READING TEXT =
↓↓↓

The tasty food might bring a quick jolt of hedonistic happiness. But will the guilt of all those calories ruin your happiness high in the long run?
On the other hand, the volunteer work might be more time consuming and difficult to accomplish, but will the satisfaction of knowing you helped other human beings last a little longer?
Photo by Evan Cantwell
Todd B. Kashdan, assistant professor of psychology at Mason, studies the science of happiness. Not only what makes people happy, but more important, how people can increase their happiness and sustain it over a long period of time.
“Nearly everyone is striving for happiness or a greater sense of meaning and purpose in their lives,” says Kashdan. “The question is: how can we live our lives in such a way that we can be happy?”
As director of Mason’s Laboratory for the Study of Social Anxiety, Character Strengths and Related Phenomena, Kashdan looks at the kinds of things we do to make ourselves happy. Like the eating vs. volunteering dilemma, the reasons behind the things we do for happiness are important factors in how much we feel and how long it lasts. While hedonistic actions — things done purely for self-pleasure — were thought to be less valuable over time than altruistic actions such as the homeless shelter volunteer work, Kashdan doesn’t like to judge one over the other.
“If you have the opportunity to do something that is purely for self-pleasure, and it is in line with your life values, goals and passions, then do it.”

↑↑↑

DATA ROWS =

↓↓↓

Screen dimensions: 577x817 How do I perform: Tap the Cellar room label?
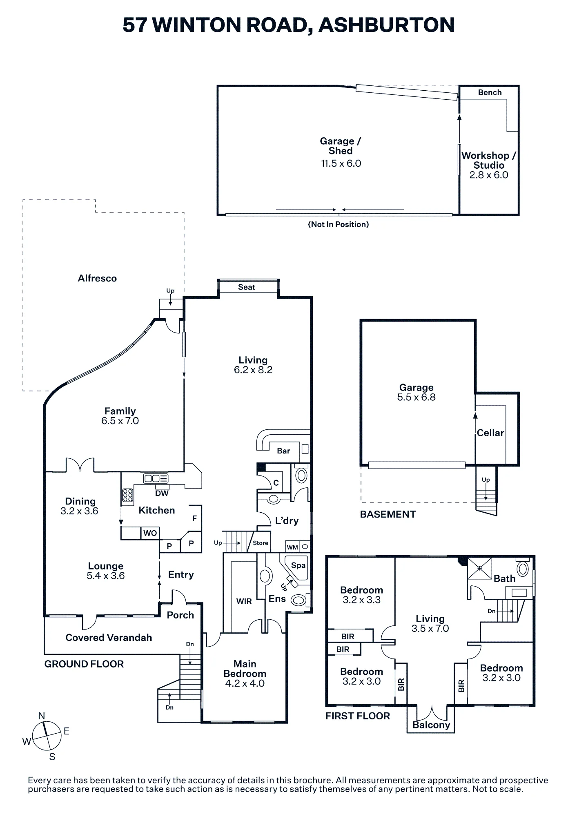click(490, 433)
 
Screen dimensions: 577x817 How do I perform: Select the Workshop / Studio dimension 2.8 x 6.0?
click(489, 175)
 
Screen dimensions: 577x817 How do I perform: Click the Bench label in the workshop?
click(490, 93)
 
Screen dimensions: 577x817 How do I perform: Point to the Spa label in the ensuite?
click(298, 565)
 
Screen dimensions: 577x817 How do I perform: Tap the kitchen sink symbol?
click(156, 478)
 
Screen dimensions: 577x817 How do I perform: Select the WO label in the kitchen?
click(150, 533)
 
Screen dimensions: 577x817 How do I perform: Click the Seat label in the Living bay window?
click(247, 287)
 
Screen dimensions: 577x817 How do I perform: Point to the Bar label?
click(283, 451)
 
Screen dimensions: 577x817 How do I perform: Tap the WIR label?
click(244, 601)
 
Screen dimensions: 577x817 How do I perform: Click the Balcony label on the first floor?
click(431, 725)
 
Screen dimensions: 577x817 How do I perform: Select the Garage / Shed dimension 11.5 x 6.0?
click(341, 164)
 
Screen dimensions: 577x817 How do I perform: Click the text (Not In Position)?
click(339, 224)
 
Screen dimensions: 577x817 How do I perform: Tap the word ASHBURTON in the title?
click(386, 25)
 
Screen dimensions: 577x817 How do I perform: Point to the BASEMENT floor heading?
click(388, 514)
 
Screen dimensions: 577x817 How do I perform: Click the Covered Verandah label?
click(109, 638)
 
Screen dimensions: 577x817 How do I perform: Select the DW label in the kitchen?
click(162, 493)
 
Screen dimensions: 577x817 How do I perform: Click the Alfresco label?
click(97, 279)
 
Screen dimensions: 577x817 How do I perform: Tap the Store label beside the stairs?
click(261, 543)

↑↑↑
↓↓↓

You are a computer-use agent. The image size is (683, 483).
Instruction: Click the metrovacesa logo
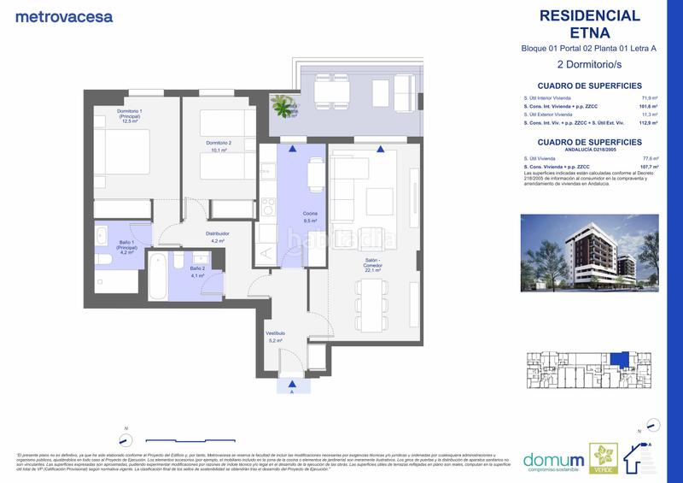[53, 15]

↑↑↑
↓↓↓

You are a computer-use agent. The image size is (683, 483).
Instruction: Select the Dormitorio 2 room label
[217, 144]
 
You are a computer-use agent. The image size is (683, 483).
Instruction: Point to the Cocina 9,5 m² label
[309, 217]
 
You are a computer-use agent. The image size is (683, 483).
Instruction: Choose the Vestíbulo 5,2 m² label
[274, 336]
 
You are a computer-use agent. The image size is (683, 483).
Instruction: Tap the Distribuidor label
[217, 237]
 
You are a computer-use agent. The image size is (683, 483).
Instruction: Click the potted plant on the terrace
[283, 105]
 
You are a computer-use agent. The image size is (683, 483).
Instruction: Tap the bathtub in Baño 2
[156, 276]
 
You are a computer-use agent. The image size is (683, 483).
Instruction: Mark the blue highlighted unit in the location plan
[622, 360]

↑↑↑

OBJECTIVES =
A. In the happiness passage, what three things does Kashdan say a self-pleasure activity should be in line with?
B. Answer these questions from the happiness passage:
(i) What position does Todd B. Kashdan hold at Mason?
(ii) Who took the photo?
(iii) How does the passage define hedonistic actions?
C. Extend the happiness passage past its final quotation.
The rows above come from a separate source and have no connection to the happiness passage.

ANSWER SET =
A.
Life values
Goals
Passions

B.
(i) Assistant professor of psychology
(ii) Evan Cantwell
(iii) Things done purely for self-pleasure

C.
For example, if you have the chance to drive a racecar, and cars are one of your passions, then chances are years from now you’ll still think of that car ride, and the memory will bring you happiness.
In fact, the key to a happy life seems to be keeping in tune with your values, goals and passions. When you are able to balance contentment with curiosity, you have what Kashdan calls the “yin” and “yang” of happiness. Contentment is having downtime to reflect and savor the past, present and future, and restore your energy supply to navigate the demands and challenges of everyday life. The other, curiosity, is the need to explore and seek out new things. Curious individuals, Kashdan says, are generally happier and find more meaning in their lives because they are engaged with their surroundings.
“The important thing is to be aware of your larger goals. I’d like to figure out how to help people find their innermost values and develop an architectural framework for how to live life to the fullest.”
The Dark Side of Emotion
Although Kashdan focuses on happiness research, he also does research on what prevents people from being happy. With a grant from the National Institutes of Health, Kashdan is currently studying people with social anxiety disorder.
With social anxiety disorder, people become so worried about what others think of them that they are afraid to socialize. When they do socialize, they are so fearful of making mistakes and being rejected that they can’t simply be themselves.
By studying these disorders, Kashdan hopes to figure out what prevents people from taking risks and help them avoid stagnation and unhappiness.
Most of the research currently being done in psychology focuses on negative emotions — guilt, jealousy, personality disorders, hatred. In fact, Kashdan says, in recent years the number of negative emotion papers published outranks those of positive emotions 500 to 1.
“People think if we rid the world of pain and disorder — posttraumatic stress, sexual and mental abuse, anxiety — that everyone would be happy,” says Kashdan. “Yet happiness is more than the opposite of disorder.”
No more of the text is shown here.